**Given passage**
>>>

Check Kiting

Check Kiting

What is Check Kiting?

Check kiting is a popular form of fraud that allows a person to take advantage of non-existent money in a bank account by using bad or “hot” checks as a form of unauthorized credit.

How does it work?

Kiting can leave a large amount of damage to a financial institution, but the reality is that the process doesn’t have to involve large amounts of money.

The process of kiting can be simple or more complex.

A simple form of this fraud might involve a person writing a check for a large amount – for example, $1,000 – from “Bank A.”

The catch is, there’s only $100 in Bank A’s account.

The check-writer takes the $1,000 check to a second bank, “Bank B,” to deposit it.

And before Bank B can process the $1,000 deposit, the check-writer goes to Bank B and asks to withdraw an amount of more than $100, and up to $1,000.

The check-writer receives that amount in cash, before the bank realizes that the check for $1,000 is actually destined to bounce.

In a more complex scheme, criminals have been known to involve more than two banks or accounts.

Some news reports show smaller financial institutions have suffered great losses at the hands of kiting – sometimes in the tens of millions of dollars.

What’s the big deal with kiting?

First of all, many people who get caught up in kiting simply do so because they don’t make enough to pay their bills.

Perhaps they can’t obtain a credit card, and they take advantage of banks by writing hot checks.

But kiting can actually hurt the bank caught up in the scheme.

When the process of a hot check takes place, even when financial officers catch it, at least one of the institutions involved in that scheme could be forced to take a loss.

And when banks lose money, the costs are passed on to the customers in some form or fashion.

<<<

**Given problem**
Reproduce the check kiting passage word for word, starting at "Check kiting is" and ending at "Bank A’s account.".

**Recorded data**
>>>

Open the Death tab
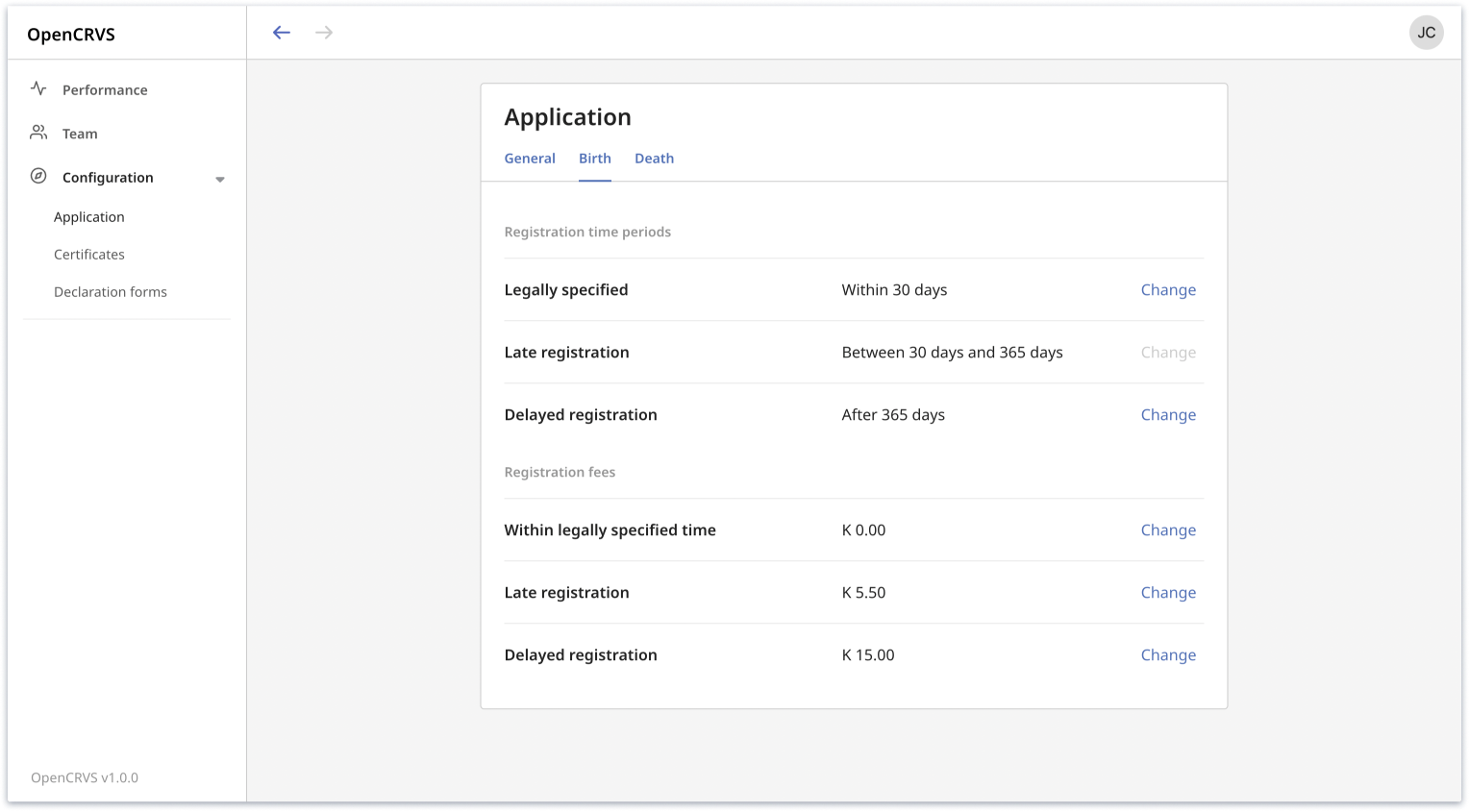1469x812 pixels. coord(654,159)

<<<

**Exercise response**
Check kiting is a popular form of fraud that allows a person to take advantage of non-existent money in a bank account by using bad or “hot” checks as a form of unauthorized credit.

How does it work?

Kiting can leave a large amount of damage to a financial institution, but the reality is that the process doesn’t have to involve large amounts of money.

The process of kiting can be simple or more complex.

A simple form of this fraud might involve a person writing a check for a large amount – for example, $1,000 – from “Bank A.”

The catch is, there’s only $100 in Bank A’s account.